No auge dos seus quase 71 anos de idade, Geovana está produzindo um novo disco chamado “Brilha Sol”, através de campanha de financiamento coletivo e com previsão para lançamento o mês de junho. O trabalho conta com composições inéditas, parcerias com outros músicos e grandes sucessos da cantora. 

Confira a entrevista que a sambista Geovana concedeu ao Brasil de Fato, onde ela fala sobre sua trajetória, o machismo no samba, o racismo da sociedade e o atual momento político. 

Brasil de Fato: Como você começou a ser chamada de Deusa Negra do Samba Rock?
Geovana: Acho que porque talvez eu tenha uma batida do samba diferente, aí surgiu. Porque também pegaram muito do samba, eles também colocam Candeia, Aniceto, como samba rock.  O pessoal do samba rock, adotou, então, eu não sei bem. Mas eu não gosto muito não porque limita. Você fica um negócio assim "Deusa do Samba Rock", poxa, aí não combina. Eu não me preocupei com isso não, mas também eu não gosto.Tem que ter um compromisso, esse negócio de deusa. 

Como foi o seu primeiro contato com o samba?
Eu sempre ouvi samba. Meu padrasto tocava cavaquinho, mas, lá em casa tinha "macumba", então, da macumba saía samba, entende? Então, foi assim. E depois eu sozinha mesmo comecei a desenvolver, mas a gente sabia mesmo que era samba e depois eu conheci pessoas mais velhas, que diziam que eu tinha ritmo. E eu vivia fazendo samba o tempo todo, até hoje.

Quais foram as dificuldades que você passou por ser mulher no mundo do samba, predominantemente machista?
Agora, até eu me tornar Geovana, o bicho pegou, porque é muito machismo, muito preconceito. Mas assim mesmo eu tive uns amigos da antiga que me apoiavam, davam força e aí como eu também era uma criança rebelde, aí eles me protegiam, me davam conselhos e me levavam pra roda de samba também com eles. 
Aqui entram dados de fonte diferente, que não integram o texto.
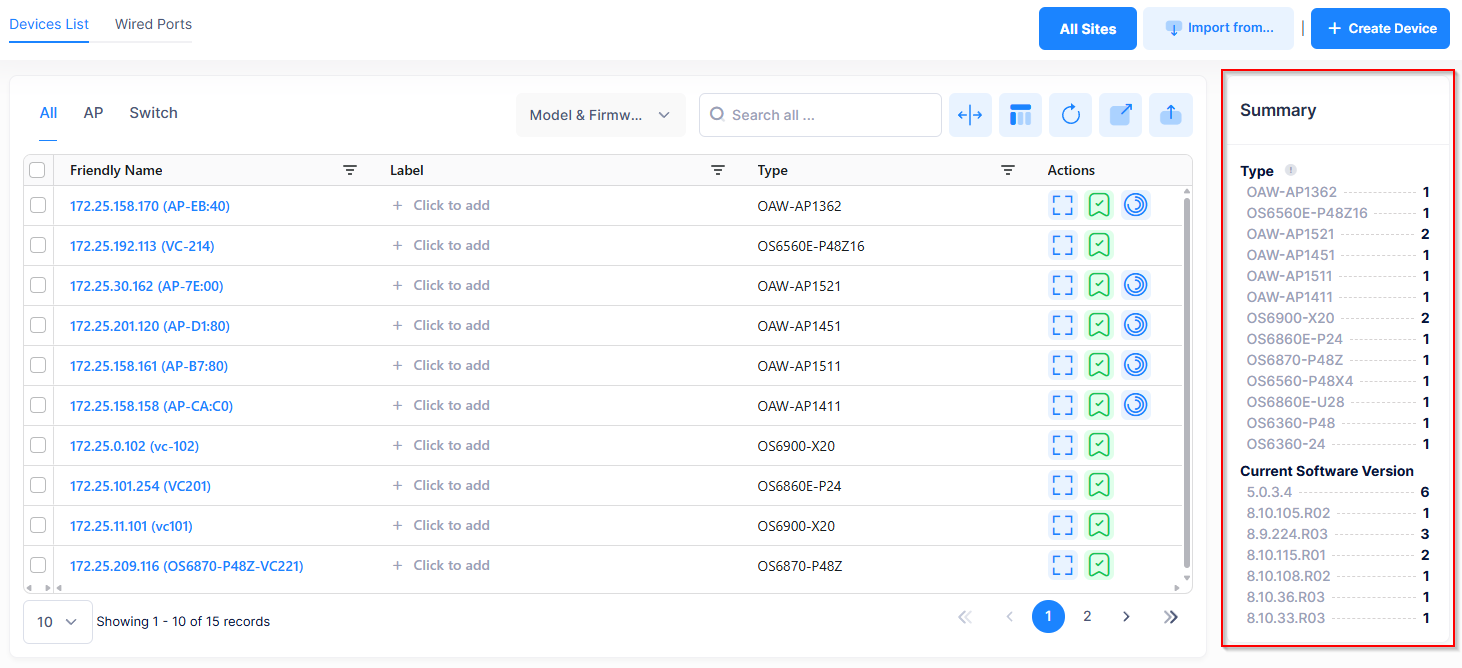Click the column width fit icon
Image resolution: width=1462 pixels, height=668 pixels.
[x=970, y=115]
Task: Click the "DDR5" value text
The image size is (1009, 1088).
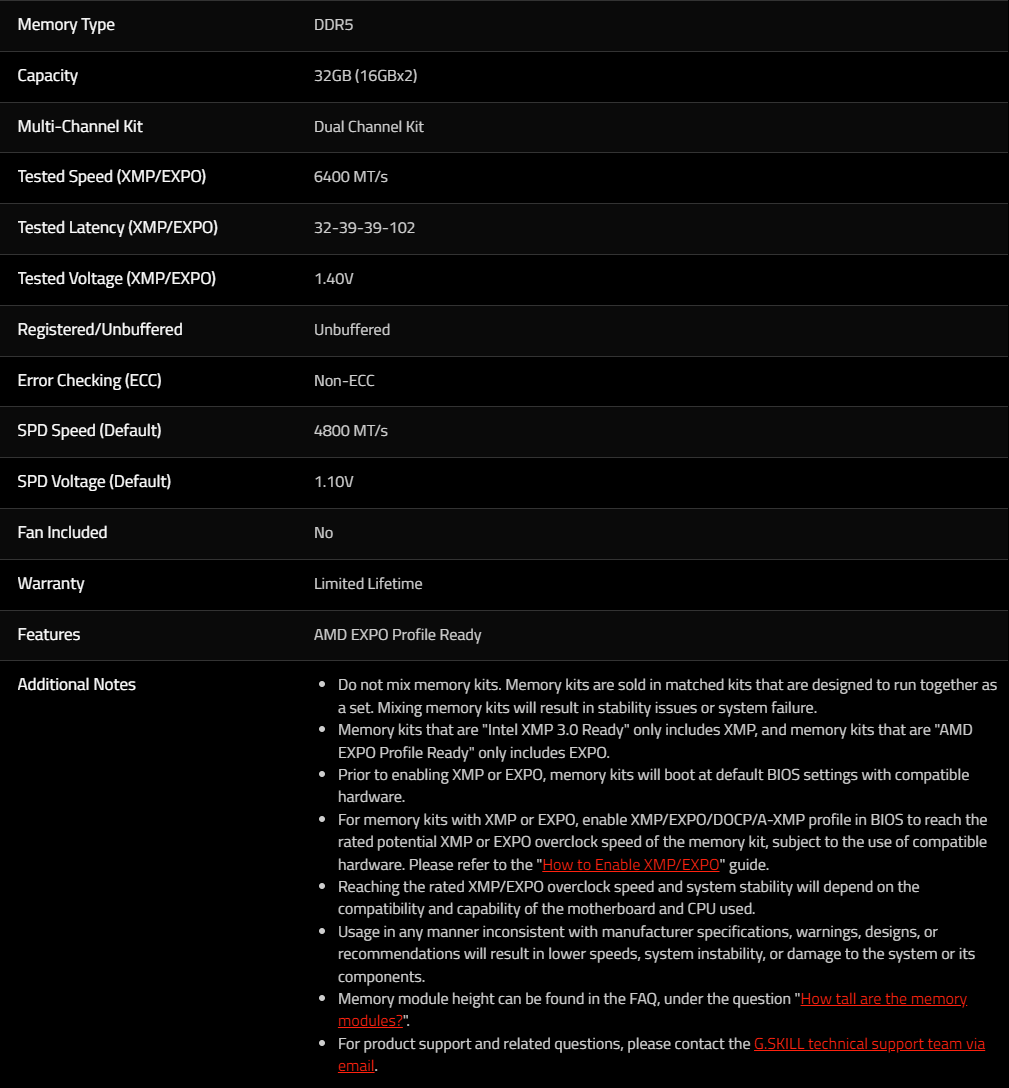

Mas quando eu cheguei no samba eu levei umas pernadas. Às vezes o trabalho era pra mim, eu que tinha que cantar, mas aí botavam gente no meu lugar e aí dizia um preço com um e aí dali a pouco davam um preço menor para ficar no lugar. Essa mamata que aliás tem até hoje. De qualquer maneira, não me fizeram tão mal assim não, mas eu vi acontecer coisas piores com outras pessoas. Certos tipos de exigências, os abusos sexuais, uma série de sacanagem mesmo. Mas eu não cheguei a passar por isso, até porque eu sempre fui independente, sempre trabalhei, então eu cantava meu samba, mas com meu dinheiro na bolsa.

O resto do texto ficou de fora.